I was reading a book on writing memoir earlier today and the author said she recommended starting out with a small section. Forget about everything leading up to the section. Assume your reader already knows the people, places and things they’ll need to know. Then dive right into the action, into the heart of the scene or story. If someone’s falling off a cliff, start where they fall and pretend like your reader already knows how they got there, etc..

So I tried her idea. There was a scene that I’ve known I’ve wanted to write about for a long time, but I would get all bogged down in leading up to it, introducing the people, setting the scene, explaining things. This time I started right into the action. I wrote three long-hand pages with no trouble at all. And it was powerful to write! It’s a very disturbing thing that happened when I was in Junior High. And I finally have the core of it out on paper! The rest of the details can be filled in later.

Wow. I really learned something today. Oh, and the author also said to take about twenty minutes prior to writing, basically sitting quietly and meditating on what it is you want to write. I felt very clear-headed about how I wanted to approach it after I sat with it for a while.

She also said that hitting an important scene like this can cause a lot of emotion. I felt tears, I felt angry, I felt empowered. And I still feel kind of shaky and breathless.

Diving into the heart and heat of it. Then fill in the details later. Wow. So simple. But perhaps proving to be so effective.

Memoir and personal essays

When I think of writing, I tend to think in terms of book-length projects. Or the other extreme of short little blog posts.

I just had an “ah ha!” moment while doing my morning journaling. What about working on something in between? Like short stories or essays?

For example, I have a memoir in mind but it’s such a big project, it overwhelms me and I don’t even start. But what if I took one element or one scene and wrote it out as a personal essay? A collection of those could become a book later, but even if they just stand alone, it might be a way to break through the writer’s block that seems to have hit with the memoir idea.

Maybe I’ll go back through past issues of The New Yorker and read their personal essays to get a better sense of what that looks like. I feel encouraged and maybe even a little inspired.

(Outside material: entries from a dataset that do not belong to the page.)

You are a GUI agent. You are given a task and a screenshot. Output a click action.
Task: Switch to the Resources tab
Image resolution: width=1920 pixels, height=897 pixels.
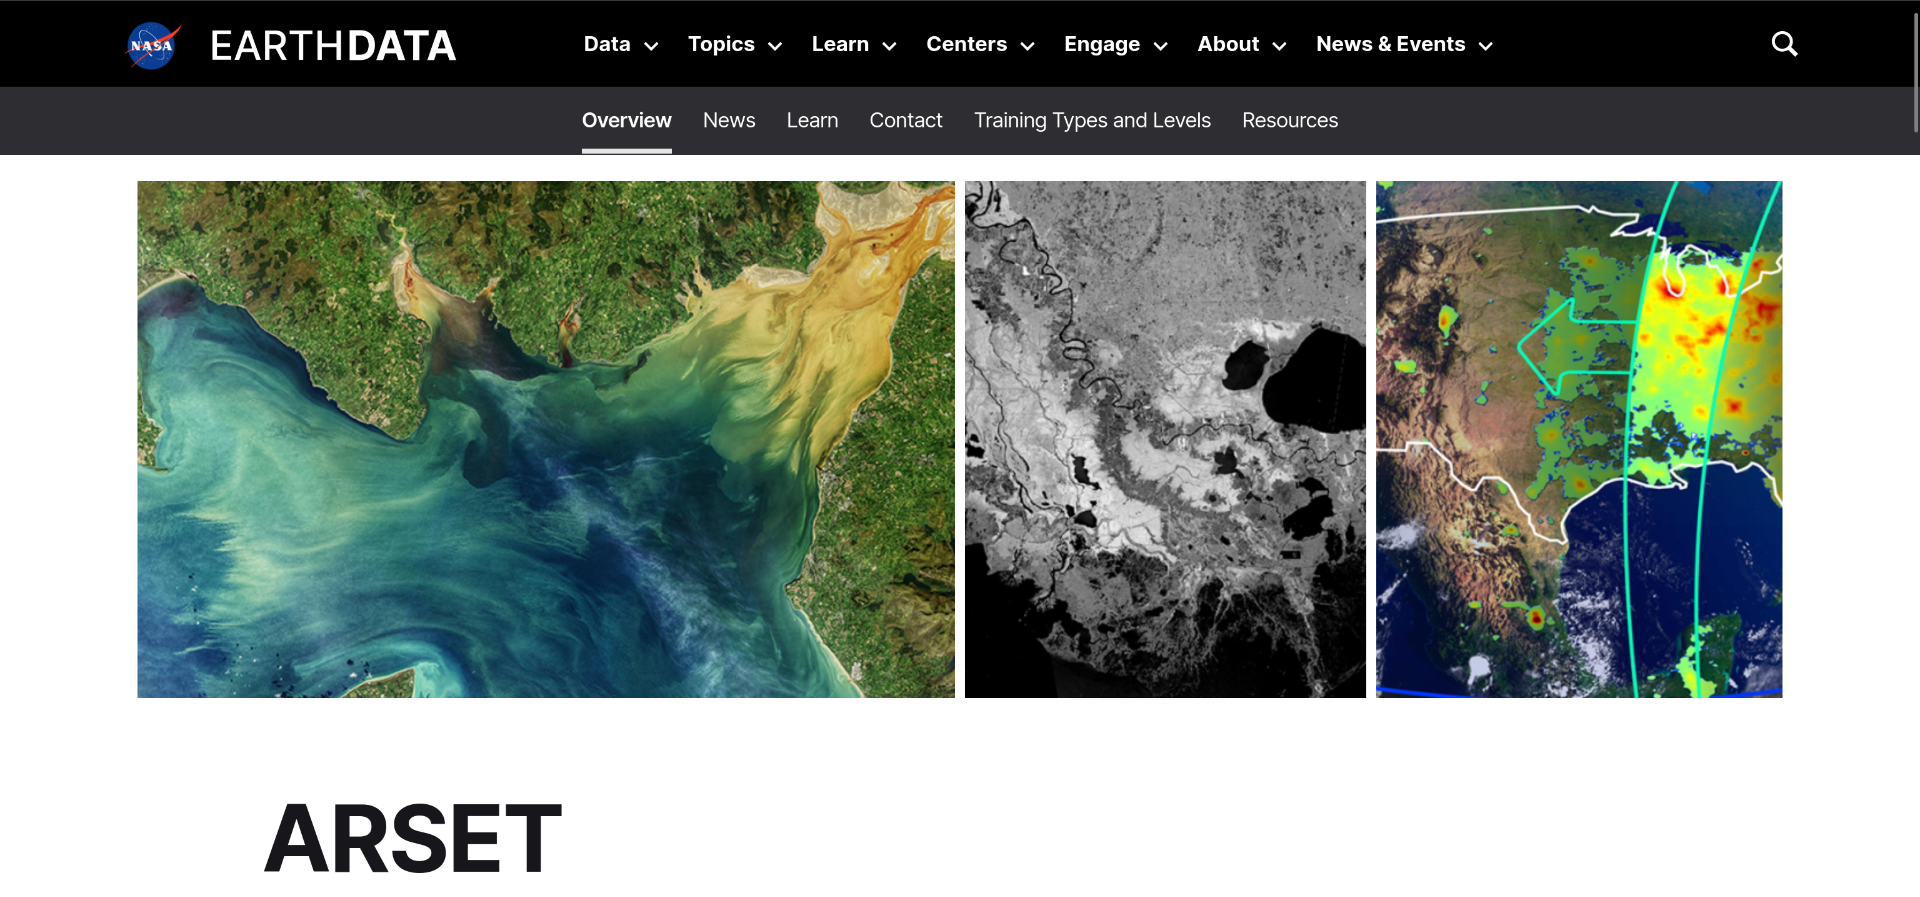coord(1289,120)
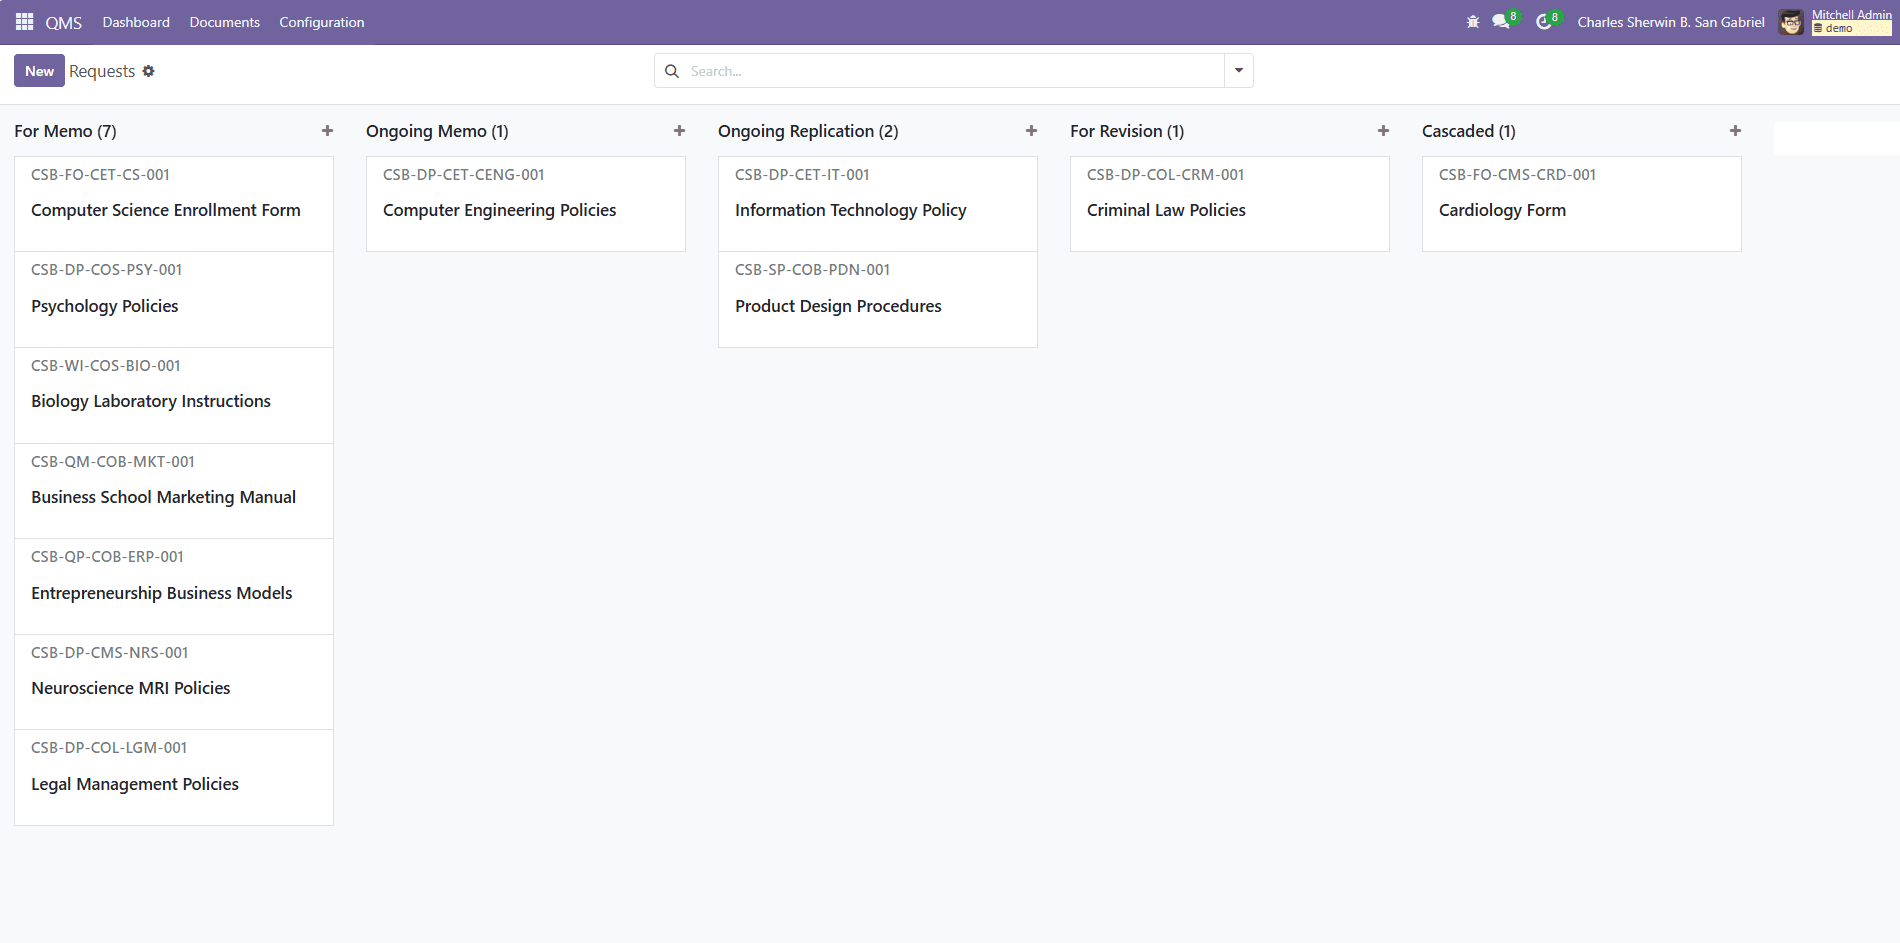The image size is (1900, 943).
Task: Open the apps grid menu icon
Action: pyautogui.click(x=24, y=22)
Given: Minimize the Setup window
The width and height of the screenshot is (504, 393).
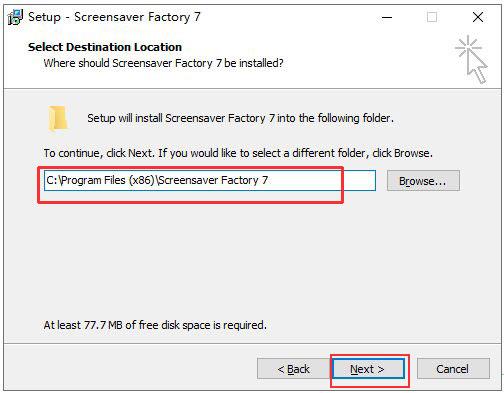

On the topic of memoir, I’m reading the classic memoir A Childhood: A Biography of a Place by Harry Crews. It was recommended to me by someone who claimed it’s the “greatest memoir ever written!” Well, I don’t know about that yet, but it’s definitely good so far. 🙂

Laundry and writing

My dad asked me to wash his sleeping bag in my new washing machine. It doesn’t have a center post, so it can wash large items like blankets, etc. My dryer didn’t want to dry the sleeping bag so I have the bag flung over a chair.

They let me off work early today (which is weird that it was so slow in the middle of a sale). So, what did I do with my sudden day free?

More laundry.

Blankets, sheets, and more sheets. Now I have another blanket flopped over another chair. I feel like I’m living in a laundry.

And all I want to do is nap. But my bed is torn apart and being laundered.

So that’s my day. Laundry. And no nap. Although the couch is starting to look inviting.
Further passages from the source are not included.